▸ **Uit te voeren opdracht**
Wat was volgens de tekst over Pavarotti zijn laatste optreden in Nederland?

▸ **Aangeleverd fragment**
Nog één keer Pavarotti. Aanleiding: dat hij na afloop van een Tosca-voorstelling weer eens gedreigd heeft er voorgoed mee op te houden. Reden: dat ik vind dat hij moet blijven. Na de honderdste belofte om te gaan, gelooft trouwens geen mens nog dat Luciano ooit het podium verlaat. Hij zal er stikken in een krakerige afscheidsrede of een valse hoge c.

Nooit had ik gedacht hem in die drang te kunnen volgen. Jaren heb ik me hem met gratuite wraakgevoelens op het hakblok voorgesteld. Daar heb ik spijt van. Pavarotti is een levend kunstwerk. Een monument. Dat van de ondergang. En niet alleen de zijne. Van het verval op zich. Dat mag geen einde nemen. Verval is geen verval meer als het ophoudt.

Hij was al jaren tragisch. Van de magiër die sinds de jaren zestig Verdi celebreerde als Gods woord was niets meer over. Zijn laatste optreden in Nederland was een persconferentie op de Wereldruiterspelen, waar hij reclame maakte voor de Pavarotti Jumping Competition in Modena. Ik was er bij en voel de krampen van het lachen nog. Ondanks die malle grijns merkte je dat hij kwaad was op de hele wereld, die hem niet begreep. «I feel I’m doing something very good», en dat gevoel be trof zijn liefde voor het paard, of wat het aan hem dankte: een renstal en een competitie.

Ook tragisch aan een zinkend schip is dat het door de beste stuurlui wordt verlaten. De mannen die Luciano jarenlang de mythe van zijn grootheid hebben bijgebracht gaan hem nu ophangen, ter lering en vermaak. Ik lees dat een ex-manager al bezig is een boek aan hem te wijden, The King and I. Thema wordt, hoor ik, «de soap die Pavarotti’s carrière was». De schrijver heeft gezegd dat het zal gaan over een knuffelbeer die langzaam verandert in een boze, dikke superster. De toon zal, al naar gelang, vertederd en satirisch zijn en volgens de auteur is, god bewaar, het laatste woord aan Pavarotti.

▸ **Fragment uit dataset**

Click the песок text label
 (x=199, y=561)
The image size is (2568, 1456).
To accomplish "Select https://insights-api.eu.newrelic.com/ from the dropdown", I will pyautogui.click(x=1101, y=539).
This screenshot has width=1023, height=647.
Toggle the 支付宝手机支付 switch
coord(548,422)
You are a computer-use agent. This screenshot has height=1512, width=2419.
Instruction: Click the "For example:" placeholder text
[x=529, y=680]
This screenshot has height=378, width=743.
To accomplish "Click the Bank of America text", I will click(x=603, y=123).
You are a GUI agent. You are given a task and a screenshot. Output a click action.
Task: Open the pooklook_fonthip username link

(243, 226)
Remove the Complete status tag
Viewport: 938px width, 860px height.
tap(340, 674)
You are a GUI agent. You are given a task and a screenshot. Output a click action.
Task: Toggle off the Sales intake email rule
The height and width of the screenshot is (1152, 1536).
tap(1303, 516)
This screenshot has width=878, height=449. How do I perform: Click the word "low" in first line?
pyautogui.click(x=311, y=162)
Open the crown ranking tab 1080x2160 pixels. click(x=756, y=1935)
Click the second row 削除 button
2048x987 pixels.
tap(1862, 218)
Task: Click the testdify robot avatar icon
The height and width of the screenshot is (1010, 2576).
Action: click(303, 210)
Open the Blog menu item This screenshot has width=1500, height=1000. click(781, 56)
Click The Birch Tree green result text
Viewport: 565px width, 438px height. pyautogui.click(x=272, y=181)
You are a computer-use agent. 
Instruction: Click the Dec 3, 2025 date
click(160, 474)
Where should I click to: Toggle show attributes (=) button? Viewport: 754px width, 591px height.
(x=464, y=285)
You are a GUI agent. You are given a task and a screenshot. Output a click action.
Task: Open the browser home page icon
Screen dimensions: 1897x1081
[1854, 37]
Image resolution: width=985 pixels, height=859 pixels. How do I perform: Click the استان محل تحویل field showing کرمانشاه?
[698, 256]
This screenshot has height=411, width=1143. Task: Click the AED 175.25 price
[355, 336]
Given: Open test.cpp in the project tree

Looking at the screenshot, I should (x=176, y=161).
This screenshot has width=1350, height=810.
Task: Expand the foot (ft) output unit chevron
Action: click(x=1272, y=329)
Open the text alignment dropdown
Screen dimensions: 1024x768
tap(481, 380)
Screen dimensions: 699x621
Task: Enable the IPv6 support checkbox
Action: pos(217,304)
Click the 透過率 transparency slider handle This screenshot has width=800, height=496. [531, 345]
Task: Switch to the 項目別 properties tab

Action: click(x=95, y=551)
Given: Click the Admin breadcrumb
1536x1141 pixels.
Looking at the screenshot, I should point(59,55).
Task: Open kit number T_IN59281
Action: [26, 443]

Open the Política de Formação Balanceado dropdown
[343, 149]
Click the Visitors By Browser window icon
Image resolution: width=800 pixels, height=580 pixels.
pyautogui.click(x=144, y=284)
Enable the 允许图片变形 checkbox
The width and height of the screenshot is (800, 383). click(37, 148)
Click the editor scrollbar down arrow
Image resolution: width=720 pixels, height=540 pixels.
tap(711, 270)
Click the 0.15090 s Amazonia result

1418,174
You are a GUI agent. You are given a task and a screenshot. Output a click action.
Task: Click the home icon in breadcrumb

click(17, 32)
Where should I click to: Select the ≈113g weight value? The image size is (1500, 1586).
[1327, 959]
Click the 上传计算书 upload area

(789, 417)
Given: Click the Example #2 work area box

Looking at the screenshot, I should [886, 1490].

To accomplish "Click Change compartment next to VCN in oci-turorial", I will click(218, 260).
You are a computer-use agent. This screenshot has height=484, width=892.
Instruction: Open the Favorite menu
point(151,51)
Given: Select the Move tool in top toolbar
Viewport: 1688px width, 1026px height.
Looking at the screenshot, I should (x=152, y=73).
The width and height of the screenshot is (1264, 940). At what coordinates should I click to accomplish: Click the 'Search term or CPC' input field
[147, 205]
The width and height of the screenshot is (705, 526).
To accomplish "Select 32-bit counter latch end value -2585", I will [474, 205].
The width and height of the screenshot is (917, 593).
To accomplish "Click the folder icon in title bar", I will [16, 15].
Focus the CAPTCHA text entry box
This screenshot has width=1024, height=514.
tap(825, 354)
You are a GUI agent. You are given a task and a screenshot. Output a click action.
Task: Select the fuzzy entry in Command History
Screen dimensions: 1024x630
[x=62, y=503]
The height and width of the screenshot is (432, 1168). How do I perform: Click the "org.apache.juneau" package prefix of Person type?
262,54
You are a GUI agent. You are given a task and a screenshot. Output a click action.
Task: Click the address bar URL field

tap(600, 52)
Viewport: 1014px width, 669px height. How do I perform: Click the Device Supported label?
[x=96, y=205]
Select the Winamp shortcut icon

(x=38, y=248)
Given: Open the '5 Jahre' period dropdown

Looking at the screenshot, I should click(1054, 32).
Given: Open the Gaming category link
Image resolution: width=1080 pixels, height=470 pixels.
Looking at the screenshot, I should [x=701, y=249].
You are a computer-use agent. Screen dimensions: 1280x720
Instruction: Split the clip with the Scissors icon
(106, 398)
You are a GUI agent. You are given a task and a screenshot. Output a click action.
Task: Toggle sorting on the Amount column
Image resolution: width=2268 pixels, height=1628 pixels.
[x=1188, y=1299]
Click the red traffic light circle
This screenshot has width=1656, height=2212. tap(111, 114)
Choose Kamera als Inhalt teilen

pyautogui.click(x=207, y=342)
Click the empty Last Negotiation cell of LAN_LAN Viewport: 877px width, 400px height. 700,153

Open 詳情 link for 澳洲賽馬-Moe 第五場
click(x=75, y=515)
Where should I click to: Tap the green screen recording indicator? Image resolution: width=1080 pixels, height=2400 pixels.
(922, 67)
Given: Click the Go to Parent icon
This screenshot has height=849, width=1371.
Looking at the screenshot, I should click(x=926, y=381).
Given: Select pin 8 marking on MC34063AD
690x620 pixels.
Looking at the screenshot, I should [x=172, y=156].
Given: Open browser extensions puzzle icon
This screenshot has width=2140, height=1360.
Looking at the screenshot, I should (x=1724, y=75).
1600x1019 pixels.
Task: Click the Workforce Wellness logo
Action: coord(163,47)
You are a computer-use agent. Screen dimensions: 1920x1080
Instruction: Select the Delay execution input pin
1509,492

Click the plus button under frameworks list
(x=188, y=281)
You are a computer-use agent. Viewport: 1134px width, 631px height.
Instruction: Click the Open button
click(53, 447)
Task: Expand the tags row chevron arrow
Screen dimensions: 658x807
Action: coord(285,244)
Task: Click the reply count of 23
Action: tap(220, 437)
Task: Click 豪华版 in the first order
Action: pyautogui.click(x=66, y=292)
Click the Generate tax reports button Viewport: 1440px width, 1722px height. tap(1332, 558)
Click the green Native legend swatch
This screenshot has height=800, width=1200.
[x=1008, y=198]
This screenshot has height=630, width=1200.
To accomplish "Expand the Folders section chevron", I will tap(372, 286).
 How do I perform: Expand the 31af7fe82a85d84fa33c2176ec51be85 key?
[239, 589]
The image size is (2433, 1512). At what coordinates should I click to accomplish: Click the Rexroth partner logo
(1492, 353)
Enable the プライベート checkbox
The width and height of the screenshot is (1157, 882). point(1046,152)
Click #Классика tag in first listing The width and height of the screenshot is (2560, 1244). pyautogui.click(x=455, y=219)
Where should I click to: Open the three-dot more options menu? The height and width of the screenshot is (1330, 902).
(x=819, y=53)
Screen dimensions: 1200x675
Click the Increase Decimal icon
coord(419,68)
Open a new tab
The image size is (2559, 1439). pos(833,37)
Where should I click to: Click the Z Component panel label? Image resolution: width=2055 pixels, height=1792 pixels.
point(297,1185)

▸ **Resultaat hieronder**
Een persconferentie op de Wereldruiterspelen, waar hij reclame maakte voor de Pavarotti Jumping Competition in Modena.